» **REQUIREMENT**:
Look below and pull out each line with the word "slider".

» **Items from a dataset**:
____________

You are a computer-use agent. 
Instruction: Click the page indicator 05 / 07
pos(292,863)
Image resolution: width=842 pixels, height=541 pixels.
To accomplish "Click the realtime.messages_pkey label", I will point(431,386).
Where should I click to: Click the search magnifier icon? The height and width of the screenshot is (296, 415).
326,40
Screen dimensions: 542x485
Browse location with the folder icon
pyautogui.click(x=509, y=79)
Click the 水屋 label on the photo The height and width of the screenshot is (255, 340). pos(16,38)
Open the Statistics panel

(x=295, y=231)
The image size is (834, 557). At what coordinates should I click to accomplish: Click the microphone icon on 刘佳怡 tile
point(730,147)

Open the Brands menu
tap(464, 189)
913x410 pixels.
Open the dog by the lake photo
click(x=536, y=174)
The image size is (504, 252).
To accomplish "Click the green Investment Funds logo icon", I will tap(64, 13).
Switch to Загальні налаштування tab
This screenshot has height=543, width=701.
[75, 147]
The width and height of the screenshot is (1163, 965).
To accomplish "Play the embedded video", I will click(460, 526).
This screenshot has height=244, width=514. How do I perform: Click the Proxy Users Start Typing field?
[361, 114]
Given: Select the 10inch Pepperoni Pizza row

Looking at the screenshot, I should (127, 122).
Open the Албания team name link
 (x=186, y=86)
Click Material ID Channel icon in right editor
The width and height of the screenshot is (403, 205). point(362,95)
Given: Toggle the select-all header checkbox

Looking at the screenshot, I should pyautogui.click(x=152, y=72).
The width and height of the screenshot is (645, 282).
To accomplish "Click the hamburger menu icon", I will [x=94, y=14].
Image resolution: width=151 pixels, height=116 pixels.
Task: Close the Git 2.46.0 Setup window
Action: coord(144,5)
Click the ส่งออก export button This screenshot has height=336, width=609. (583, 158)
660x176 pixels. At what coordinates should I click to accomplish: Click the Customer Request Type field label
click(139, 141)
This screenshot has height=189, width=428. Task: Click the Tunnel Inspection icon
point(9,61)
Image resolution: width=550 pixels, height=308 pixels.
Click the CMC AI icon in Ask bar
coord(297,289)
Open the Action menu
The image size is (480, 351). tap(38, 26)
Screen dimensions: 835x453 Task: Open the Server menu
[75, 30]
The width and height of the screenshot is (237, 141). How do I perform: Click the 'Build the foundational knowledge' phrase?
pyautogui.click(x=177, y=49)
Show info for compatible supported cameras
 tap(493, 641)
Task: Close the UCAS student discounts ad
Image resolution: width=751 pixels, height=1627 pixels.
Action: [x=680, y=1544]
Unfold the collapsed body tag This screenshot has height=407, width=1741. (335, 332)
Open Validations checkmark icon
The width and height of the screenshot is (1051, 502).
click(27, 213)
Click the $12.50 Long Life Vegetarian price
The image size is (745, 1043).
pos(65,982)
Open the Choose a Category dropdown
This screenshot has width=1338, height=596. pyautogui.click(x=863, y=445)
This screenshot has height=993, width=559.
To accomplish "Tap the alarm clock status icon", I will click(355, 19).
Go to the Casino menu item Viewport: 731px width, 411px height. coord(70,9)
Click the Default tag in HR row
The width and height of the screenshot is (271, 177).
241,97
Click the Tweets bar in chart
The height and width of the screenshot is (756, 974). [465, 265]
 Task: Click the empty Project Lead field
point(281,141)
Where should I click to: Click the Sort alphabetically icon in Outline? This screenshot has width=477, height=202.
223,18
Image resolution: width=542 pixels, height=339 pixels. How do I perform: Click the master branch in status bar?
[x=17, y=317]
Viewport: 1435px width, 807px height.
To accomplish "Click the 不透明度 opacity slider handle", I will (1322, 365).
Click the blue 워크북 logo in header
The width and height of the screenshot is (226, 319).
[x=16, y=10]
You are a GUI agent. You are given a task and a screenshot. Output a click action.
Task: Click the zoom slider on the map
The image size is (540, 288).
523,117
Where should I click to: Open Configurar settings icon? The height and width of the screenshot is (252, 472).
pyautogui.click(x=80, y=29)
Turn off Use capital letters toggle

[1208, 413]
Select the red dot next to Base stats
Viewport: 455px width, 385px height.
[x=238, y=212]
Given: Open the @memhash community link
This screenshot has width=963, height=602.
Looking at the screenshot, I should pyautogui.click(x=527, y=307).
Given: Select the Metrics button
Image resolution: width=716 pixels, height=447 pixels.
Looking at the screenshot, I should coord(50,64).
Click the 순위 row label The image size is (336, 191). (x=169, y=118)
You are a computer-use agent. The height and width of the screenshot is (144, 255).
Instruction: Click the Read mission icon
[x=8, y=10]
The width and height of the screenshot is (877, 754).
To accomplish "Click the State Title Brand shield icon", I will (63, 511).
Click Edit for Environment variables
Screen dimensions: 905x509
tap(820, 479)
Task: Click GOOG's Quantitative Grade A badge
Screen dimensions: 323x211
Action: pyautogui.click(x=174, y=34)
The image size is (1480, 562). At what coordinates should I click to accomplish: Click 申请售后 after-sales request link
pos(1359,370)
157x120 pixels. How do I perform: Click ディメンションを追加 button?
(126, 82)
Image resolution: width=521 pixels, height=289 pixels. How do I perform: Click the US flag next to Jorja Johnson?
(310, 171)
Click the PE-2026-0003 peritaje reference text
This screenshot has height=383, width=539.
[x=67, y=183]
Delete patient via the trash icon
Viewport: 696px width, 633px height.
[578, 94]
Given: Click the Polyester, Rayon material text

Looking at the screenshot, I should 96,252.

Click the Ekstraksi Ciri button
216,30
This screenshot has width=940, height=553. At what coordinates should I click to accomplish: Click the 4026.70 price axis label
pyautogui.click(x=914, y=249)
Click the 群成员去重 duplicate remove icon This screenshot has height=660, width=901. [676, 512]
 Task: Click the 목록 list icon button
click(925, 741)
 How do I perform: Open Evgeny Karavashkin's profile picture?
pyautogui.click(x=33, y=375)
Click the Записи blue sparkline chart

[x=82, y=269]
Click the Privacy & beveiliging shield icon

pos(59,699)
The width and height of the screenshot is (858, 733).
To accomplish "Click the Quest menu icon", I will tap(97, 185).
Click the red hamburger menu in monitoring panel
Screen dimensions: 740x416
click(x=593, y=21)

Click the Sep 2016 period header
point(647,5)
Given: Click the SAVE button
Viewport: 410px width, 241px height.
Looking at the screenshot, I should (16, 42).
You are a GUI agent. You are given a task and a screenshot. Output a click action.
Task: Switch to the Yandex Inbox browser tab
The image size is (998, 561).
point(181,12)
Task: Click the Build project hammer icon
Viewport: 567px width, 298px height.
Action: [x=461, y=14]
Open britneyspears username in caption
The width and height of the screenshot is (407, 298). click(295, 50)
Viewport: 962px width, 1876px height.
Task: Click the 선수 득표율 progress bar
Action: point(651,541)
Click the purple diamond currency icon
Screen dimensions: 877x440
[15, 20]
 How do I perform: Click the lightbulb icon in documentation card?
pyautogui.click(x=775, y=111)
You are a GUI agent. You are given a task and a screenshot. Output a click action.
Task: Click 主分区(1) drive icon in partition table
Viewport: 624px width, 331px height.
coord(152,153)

____________

» **ANSWER TO THIS PROBLEM**:
To accomplish "Click the 不透明度 opacity slider handle", I will (1322, 365).
Task: Click the zoom slider on the map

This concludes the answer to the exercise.